Search begins for the world’s most unreachable shipwreck

The Endurance, shortly before it sank to the bottom of the Weddell Sea.


From Karen Graham - Digital journal


A century after Ernest Shackleton’s ship Endurance sank in the waters of Antarctica, resulting in one of the greatest survival stories in the history of exploration, a team of modern adventurers, technicians and scientists are setting sail to find the wreck.

As part of the polar explorer’s Imperial Trans-Antarctic Expedition between 1914 and 1917, Shackleton was expecting to make the first land crossing of Antarctica.
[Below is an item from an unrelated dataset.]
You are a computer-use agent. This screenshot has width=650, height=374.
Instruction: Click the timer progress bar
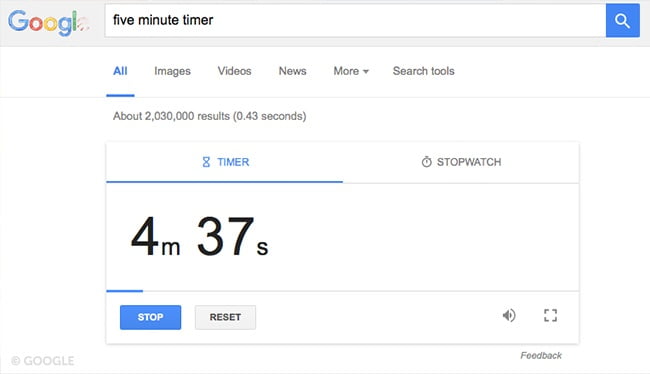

The plan was for Shackleton and a small party to journey across the vast Antarctic ice sheet to the South Pole, as Roald Amundsen had done in 1911, but then keep going, to the Ross Sea on the other side of the continent.

However, when Shackleton left the whaling station at Grytviken on South Georgia Island on December 5, 1914, in his bid to cross Antarctica, little did he know that a year-and-a-half later, the next bit of land he touched (other than remote Elephant Island) would be that very same South Georgia Island he had left from.

Shackleton never set foot on the Antarctic continent. but the story of what happened in between constitutes one of the most stupendous polar survival sagas of all time. As the BBC describes the story, “It’s the stuff of legend. That’s the appeal.”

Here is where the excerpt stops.